Suara.com - Beredar video yang mengklaim Fraksi PKS menyetujui usulan Rancangan Undang-undang Haluan Ideologi Pancasila atau RUU HIP. Video itu dibagikan oleh seorang penggunaTwitter @ImadHasan95.

Dalam video diterangkan bahwa Anggota Baleg DPR Fraksi PKS, Bukhori Yusuf merasa tidak keberatan dengan usulan RUU HIP dalam rapat pleno Baleg yang digelar 22 April 2020.

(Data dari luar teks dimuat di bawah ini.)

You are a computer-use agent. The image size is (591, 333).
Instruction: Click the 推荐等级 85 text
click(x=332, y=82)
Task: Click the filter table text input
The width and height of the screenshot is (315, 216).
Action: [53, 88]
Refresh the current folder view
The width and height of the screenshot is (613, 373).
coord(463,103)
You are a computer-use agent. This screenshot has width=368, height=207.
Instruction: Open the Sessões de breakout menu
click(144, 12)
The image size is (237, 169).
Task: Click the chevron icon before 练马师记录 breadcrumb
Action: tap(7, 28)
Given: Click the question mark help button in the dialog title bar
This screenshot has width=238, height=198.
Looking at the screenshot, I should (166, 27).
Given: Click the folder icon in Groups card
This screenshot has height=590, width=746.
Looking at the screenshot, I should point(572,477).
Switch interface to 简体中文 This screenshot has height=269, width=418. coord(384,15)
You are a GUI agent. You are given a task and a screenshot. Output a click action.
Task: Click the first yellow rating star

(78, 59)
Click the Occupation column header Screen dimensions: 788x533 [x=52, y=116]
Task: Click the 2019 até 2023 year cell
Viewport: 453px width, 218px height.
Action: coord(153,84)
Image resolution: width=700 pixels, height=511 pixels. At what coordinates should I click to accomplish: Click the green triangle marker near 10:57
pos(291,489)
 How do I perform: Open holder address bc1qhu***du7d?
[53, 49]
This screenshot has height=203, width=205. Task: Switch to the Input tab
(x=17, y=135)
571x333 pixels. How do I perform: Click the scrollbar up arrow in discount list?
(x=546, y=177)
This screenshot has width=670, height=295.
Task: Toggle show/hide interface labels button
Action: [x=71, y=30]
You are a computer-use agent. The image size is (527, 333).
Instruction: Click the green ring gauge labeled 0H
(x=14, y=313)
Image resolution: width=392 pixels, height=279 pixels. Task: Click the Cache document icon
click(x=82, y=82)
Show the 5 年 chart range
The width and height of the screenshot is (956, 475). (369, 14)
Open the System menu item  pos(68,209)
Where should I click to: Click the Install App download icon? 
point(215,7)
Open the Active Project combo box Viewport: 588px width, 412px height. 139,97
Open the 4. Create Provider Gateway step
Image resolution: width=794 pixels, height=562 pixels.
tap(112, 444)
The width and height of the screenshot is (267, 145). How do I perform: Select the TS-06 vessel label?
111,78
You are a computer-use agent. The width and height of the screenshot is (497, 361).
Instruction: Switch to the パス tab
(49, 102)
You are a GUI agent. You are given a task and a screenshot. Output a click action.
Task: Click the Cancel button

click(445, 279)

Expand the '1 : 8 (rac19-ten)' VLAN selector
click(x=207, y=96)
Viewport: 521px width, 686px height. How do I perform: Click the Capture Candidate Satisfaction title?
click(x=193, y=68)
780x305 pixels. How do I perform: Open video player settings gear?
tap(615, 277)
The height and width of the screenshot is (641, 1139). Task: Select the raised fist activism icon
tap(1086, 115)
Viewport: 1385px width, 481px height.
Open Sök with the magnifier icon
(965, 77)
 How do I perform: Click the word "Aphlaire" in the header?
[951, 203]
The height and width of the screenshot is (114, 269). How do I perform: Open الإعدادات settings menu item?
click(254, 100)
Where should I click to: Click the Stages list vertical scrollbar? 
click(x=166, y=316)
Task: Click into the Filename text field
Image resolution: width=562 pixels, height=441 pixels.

"Tap MPR No.1 tahun 2003 khususnya itu ayat 2 kemudian termasuk pasal-pasal atau tap-tap yang kemudian tidak akan bisa berubah karena Lembaga MPR juga sudah tidak ada sehingga memasukkan ke sana itu sebernarnya tidak ada mudhorot sama sekali setelah teknis dan secara substantif. Pada dasarnya Fraksi PKS tidak keberatan (RUU HIP), tapi untuk kemudian disempurnakan terlebih dahulu, sehingga nanti setelah sempurna kita masukkan ke paripurna," demikian kutipan pernyataan Bukhori.

Video tersebut kemudian oleh sang penggungah dikaitkan dengan sosok Politikus Partai Demokrat Cipta Panca Laksana.

"Makasih om @panca atas kejujurannya," tulisnya.

Tak berselang lama, Panca kemudian memberikan respons atas unggahan tersebut. Panca mengklaim bahwa dirinya selama ini berbicara apa adanya.

"Saya kan bicara fakta, nggak suka fitnah," tulis Panca.

PKS diisukan setujui RUU HIP. (Twitter)

Namun seketika cuitan itu dibantah oleh Wakil Ketua Majelis Syuro PKS Hidayat Nur Wahid atau HNW melalui akun Twitter pribadinya,

HNW menilai Panca tak membeberkan fakta secara utuh terkait sikap PKS dalam pembahasan RUU HIP yang belakangan menuai polemik. Ia menegaskan bahwa PKS pada akhinya menolak RUU HIP.

"Kalau benar tak suka fitnah, dan bicara fakta,mestinya tak hanya tampilkan sebagian fakta(tgl 22/4) dan sembunyikan fakta2 lain. Mestinya anda sebutkan fakta &dokumen seutuhnya bhw FPKS tak tandatangani pengusulan RUU HIP, dan akhirnya FPKS TOLAK RUU HIP saat Rapur DPR (tgl 12/5)," cuit HNW.